The Grizzlies acquired Jarrett Culver in a low-risk, high reward move this past offseason while trading Patrick Beverley to the Minnesota Timberwolves. Culver had an up and down two seasons in Minnesota, where he showed flashes of his potential in his rookie season before an inconsistent sophomore season last year that saw him fall in and out of the Timberwolves lineup. Overall in 97 games, he averaged 7.8 points, 3.3 rebounds and 1.4 assists on 40.6% shooting and 28.8% from beyond the arc. Not exactly ideal numbers for the former 6th Overall pick in the 2019 NBA Draft.
Despite his struggles in Minnesota, there is still hope for Jarrett Culver to turn his career around. He’s still fairly young, for prospect standards, entering this season at 22 years old. Minnesota hasn’t been the best organization in the NBA at developing young but raw talent. Outside of Karl-Anthony Towns and seemingly Anthony Edwards, the Wolves haven’t had much success with their young draftees. Meanwhile, the new Grizzlies front office and coaching staff has nailed their draft selections and shown they can develop young talent with De’Anthony Melton and Desmond Bane being two bright examples. The hope is that a change of scenery will allow Culver to realize his potential that NBA teams saw to make him a lottery pick in 2019.
Despite his overall struggles in Minnesota, Culver brings the Grizzlies a solid individual defender. He averaged nearly 2 stocks (steal + blocks) per game in his Timberwolves tenure and provides the size and length to defend the 1-3 positions as well as some 4’s. Particularly on a solid defensive team like the Grizzlies, Culver should be able to succeed on that end of the court with his size and length combination. However Culver’s struggles offensively are real. He has struggled from beyond the arc in 3 straight seasons after shooting 38% from distance his freshman season at Texas Tech. His efficiency hasn’t been there at the NBA level, either, making him a negative on the offensive end. In today’s NBA, you have to at least be decent on both ends of the court to stay on the court.
Culver’s preseason so far has been a mixed bag. In limited minutes against the Hornets in Charlotte he looked solid and didn’t force things. This resulted in 6 points (2-2 from deep) with 2 rebounds, an assist and a steal in just 9 minutes. However in extended minutes on Saturday against the Hawks we saw the bad in Culver. He shot 2-10 (1-6 from beyond the arc) and 3 turnovers. He did pick up 4 rebounds and and 3 assists but overall it was a poor performance from Culver.

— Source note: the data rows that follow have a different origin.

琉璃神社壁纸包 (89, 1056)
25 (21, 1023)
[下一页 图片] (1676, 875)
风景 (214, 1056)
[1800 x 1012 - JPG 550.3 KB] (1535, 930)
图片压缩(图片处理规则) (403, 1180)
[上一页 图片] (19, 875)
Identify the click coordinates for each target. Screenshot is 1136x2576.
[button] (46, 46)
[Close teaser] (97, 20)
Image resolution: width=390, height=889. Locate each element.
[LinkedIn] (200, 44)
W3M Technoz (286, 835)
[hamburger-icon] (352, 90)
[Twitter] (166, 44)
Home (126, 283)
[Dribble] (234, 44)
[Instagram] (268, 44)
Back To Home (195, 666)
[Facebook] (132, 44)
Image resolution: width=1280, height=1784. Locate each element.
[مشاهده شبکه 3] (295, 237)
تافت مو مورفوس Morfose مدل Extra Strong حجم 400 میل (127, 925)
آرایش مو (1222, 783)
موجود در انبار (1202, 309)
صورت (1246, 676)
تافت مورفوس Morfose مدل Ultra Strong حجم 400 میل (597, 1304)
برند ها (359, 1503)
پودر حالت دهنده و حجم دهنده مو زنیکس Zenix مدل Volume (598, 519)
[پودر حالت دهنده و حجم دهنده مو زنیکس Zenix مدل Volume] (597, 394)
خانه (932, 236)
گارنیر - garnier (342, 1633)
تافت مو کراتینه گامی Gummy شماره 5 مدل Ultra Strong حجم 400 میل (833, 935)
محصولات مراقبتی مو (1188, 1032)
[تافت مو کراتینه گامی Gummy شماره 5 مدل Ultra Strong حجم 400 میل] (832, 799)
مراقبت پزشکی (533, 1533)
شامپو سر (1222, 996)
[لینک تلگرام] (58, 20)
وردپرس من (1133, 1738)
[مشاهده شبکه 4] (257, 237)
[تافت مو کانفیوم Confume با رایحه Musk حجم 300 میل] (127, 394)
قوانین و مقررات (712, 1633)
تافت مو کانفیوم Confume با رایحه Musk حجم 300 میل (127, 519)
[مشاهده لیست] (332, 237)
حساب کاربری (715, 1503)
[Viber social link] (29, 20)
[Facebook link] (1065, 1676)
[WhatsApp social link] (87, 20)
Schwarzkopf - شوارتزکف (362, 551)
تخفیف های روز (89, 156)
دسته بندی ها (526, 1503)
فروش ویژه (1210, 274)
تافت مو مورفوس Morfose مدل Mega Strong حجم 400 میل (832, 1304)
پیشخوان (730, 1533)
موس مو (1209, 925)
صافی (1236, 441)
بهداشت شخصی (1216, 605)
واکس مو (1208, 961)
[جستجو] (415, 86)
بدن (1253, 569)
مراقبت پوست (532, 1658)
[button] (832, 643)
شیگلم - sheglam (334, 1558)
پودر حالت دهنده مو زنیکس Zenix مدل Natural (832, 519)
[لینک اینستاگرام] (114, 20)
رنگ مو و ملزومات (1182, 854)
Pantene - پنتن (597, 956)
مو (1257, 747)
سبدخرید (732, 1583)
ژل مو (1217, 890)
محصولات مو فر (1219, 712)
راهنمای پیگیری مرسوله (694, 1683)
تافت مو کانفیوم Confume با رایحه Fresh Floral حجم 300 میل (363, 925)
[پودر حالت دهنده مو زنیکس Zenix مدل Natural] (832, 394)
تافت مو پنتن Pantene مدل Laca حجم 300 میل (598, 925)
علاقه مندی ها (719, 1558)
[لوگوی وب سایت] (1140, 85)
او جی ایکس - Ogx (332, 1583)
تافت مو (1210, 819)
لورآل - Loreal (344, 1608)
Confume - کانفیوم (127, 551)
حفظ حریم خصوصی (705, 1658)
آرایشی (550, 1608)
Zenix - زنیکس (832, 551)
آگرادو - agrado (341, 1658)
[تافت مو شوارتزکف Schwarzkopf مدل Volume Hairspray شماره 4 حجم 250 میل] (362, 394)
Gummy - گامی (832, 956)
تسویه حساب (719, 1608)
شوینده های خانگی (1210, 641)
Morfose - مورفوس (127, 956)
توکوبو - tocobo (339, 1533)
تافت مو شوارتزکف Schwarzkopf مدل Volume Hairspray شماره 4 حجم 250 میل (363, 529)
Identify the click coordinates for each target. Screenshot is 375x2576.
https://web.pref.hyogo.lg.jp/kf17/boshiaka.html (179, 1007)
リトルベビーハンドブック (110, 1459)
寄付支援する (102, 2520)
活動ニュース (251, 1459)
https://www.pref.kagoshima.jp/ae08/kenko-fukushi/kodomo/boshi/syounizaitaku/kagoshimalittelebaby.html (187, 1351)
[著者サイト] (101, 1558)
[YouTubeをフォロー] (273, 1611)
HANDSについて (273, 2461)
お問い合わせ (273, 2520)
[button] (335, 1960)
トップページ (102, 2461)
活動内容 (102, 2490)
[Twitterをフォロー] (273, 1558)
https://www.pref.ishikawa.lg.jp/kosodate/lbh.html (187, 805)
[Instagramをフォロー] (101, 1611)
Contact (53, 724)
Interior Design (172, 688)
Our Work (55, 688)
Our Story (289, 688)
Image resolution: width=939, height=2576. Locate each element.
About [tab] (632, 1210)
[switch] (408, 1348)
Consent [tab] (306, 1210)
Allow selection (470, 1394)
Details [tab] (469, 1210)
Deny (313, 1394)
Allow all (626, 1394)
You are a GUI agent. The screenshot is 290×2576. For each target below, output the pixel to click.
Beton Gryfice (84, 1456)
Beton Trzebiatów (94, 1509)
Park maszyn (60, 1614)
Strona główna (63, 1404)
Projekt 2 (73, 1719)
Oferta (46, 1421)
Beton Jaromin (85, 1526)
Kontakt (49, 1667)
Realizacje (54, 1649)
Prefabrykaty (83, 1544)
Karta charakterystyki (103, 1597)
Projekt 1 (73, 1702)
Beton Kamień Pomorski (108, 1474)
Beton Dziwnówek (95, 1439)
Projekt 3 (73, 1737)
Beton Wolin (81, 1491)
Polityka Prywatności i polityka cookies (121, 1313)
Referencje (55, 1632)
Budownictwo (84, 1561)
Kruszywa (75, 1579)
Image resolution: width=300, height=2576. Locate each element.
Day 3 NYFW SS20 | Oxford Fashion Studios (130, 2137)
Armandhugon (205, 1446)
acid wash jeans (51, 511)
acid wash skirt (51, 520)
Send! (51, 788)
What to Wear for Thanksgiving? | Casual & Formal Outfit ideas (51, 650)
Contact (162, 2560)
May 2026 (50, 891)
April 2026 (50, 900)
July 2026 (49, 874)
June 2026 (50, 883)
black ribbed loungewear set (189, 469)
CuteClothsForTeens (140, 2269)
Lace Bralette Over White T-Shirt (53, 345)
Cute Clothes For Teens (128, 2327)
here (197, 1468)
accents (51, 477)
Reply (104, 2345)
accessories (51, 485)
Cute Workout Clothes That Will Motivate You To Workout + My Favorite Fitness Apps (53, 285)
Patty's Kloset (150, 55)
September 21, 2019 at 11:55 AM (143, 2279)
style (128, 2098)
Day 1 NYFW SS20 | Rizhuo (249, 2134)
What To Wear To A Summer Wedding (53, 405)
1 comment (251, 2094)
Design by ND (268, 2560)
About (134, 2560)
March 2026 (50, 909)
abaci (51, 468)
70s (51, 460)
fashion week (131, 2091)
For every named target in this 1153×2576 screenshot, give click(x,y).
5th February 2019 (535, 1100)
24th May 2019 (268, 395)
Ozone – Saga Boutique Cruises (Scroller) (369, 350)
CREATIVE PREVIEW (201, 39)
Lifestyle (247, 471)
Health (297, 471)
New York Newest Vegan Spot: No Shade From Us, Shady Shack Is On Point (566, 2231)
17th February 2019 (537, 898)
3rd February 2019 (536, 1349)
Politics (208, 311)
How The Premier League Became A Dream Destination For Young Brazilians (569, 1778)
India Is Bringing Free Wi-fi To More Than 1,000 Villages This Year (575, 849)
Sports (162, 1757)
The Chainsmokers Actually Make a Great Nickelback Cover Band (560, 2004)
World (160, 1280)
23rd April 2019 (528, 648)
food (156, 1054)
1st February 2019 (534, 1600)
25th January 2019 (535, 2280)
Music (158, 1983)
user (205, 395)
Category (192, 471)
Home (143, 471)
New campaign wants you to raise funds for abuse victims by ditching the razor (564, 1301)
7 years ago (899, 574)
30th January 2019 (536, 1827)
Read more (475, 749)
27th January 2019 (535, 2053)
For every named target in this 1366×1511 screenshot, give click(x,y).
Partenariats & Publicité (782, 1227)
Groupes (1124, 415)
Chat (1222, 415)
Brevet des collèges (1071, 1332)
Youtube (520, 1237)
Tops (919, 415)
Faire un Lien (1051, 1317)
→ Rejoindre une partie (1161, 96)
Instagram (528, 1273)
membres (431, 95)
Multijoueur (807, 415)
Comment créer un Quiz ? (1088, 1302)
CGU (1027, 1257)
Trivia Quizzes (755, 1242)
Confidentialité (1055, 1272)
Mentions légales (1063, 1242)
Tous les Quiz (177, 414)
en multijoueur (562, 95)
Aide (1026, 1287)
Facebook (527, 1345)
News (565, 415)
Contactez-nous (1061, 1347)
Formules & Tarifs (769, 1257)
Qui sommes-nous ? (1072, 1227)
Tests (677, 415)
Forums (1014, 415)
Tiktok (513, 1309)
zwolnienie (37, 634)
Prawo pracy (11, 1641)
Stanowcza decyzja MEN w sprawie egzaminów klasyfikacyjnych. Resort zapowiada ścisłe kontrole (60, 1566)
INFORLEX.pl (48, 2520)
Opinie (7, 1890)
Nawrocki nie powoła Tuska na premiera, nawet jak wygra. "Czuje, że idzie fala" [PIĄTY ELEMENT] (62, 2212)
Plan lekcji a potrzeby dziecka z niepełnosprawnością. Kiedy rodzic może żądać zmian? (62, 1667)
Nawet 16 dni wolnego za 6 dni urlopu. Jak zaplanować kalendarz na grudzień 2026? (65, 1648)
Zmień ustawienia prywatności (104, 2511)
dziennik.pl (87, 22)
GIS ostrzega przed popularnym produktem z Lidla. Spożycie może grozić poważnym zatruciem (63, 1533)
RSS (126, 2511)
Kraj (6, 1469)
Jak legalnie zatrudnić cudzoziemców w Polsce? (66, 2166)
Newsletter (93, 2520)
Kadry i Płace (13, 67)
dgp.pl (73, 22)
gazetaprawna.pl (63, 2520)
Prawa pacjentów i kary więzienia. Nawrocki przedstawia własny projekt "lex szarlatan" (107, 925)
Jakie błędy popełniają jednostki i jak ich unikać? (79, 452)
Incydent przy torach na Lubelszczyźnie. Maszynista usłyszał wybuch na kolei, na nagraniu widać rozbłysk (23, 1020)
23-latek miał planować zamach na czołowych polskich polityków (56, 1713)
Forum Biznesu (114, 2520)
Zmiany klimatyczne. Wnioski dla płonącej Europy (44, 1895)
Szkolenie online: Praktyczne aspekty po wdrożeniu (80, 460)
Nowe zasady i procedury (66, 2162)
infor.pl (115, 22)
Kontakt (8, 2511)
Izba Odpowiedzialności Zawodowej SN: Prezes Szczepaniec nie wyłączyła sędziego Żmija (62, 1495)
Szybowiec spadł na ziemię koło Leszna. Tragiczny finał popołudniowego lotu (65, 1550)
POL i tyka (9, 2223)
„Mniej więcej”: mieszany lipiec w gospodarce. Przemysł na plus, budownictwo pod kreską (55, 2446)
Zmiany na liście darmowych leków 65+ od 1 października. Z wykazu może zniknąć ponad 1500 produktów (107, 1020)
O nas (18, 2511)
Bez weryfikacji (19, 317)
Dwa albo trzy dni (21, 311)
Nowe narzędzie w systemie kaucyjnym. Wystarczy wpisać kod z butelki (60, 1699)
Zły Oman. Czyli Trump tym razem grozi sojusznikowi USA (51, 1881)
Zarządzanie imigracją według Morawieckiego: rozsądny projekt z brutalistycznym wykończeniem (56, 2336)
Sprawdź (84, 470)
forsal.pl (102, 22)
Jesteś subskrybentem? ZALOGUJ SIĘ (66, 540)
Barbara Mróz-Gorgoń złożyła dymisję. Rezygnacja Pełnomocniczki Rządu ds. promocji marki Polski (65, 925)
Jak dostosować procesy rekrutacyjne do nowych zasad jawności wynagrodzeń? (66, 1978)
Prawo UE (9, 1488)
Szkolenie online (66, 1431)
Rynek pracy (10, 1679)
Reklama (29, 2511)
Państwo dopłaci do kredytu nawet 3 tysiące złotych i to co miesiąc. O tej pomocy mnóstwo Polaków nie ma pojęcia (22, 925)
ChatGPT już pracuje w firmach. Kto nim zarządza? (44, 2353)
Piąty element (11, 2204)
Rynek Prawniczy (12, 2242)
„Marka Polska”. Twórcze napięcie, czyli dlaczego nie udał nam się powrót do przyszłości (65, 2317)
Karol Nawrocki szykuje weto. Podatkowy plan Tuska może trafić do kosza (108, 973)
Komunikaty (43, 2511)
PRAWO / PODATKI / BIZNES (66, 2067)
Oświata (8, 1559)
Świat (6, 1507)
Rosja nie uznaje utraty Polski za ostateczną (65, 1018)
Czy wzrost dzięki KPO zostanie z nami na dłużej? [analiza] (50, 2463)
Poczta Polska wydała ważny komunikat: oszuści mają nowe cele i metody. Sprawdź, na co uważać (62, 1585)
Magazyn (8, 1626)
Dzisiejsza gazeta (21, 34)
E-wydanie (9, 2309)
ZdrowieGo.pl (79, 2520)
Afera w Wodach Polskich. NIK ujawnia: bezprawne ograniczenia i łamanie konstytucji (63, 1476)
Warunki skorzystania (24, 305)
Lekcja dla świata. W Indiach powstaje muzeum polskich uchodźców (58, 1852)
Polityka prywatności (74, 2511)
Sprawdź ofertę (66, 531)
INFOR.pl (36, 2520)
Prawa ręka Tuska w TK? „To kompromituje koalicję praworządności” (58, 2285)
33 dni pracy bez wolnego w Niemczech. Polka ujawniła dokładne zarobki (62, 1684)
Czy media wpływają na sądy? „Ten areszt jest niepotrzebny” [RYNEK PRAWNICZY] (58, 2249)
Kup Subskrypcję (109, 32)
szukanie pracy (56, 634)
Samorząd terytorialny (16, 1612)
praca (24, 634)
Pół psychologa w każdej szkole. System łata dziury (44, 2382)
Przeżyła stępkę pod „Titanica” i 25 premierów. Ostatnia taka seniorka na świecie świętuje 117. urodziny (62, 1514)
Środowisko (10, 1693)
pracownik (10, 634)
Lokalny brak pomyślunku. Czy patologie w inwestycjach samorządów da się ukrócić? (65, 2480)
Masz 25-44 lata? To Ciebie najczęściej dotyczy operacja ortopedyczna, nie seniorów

It will be an interesting season for Jarrett Culver, as the Grizzlies have until November 1st to decide on his 2022-2023 team option of $8.1 million. The decision on Culver’s extension will likely determine how much the front office believes in their ability to revitalize his career. The Culver situation is very familiar to the Josh Jackson situation from a few seasons ago. Culver doesn’t have the off the court issues that Jackson had, but both were highly touted prospects turned lottery picks who struggled with their incumbent teams early in their careers. Josh Jackson spent the first half of his Grizzlies season on assignment with the Memphis Hustle before being called up and earning rotation minutes right before the season was suspended due to COVID-19. Potentially more importantly, the Grizzlies declined Josh Jackson’s team option that season making him an unrestricted free agent after the bubble concluded. I wouldn’t be shocked if we see the Grizzlies do the same to Culver’s team option.
Josh Jackson didn’t have as much of an option due to his off the court issues, but Culver should be open to a Hustle assignment this season. Things should be different from Jackson who didn’t really have a set timetable for his Grizzlies call up, but Culver should be open and willing to play some games with the Hustle. Culver is not likely to find himself getting consistent minutes with the Grizzlies to start the season as he is behind both Ziaire Williams and John Konchar in Jenkins’ current 10-man rotations in the preseason. Once Dillon Brooks returns from his thigh injury, Culver will fall even further down the depth chart. A G-League assignment will allow Culver to get some live game-action to help boost his confidence and help him get comfortable in the Grizzlies system. A G-League assignment isn’t ideal for a former lottery pick, but it could be just what Culver needs to get back on track. Josh Jackson didn’t spend more than a season in Memphis but he turned his Grizzlies tenure into what will be at least 2 seasons with his hometown Detroit Pistons.
If the Grizzlies decline Culver’s team option, he’s likely not going to be in Memphis past this season. However, a personal goal for Culver should be to be open to and accept any opportunities given to him by the Grizzlies. Even if it doesn’t lead to a long-term contract with Memphis, Culver should embrace any opportunity he gets to help ensure he even gets another NBA contract. Regardless of what ultimately happens with him, it’s unlikely he contributes in any major way for the Grizzlies. However, Culver can prove those with low expectations wrong if he locks in and buys into the Grizzlies system. It won’t be a major storyline this season, but how the Grizzlies and Culver handle this upcoming season will be an interesting secondary story this season.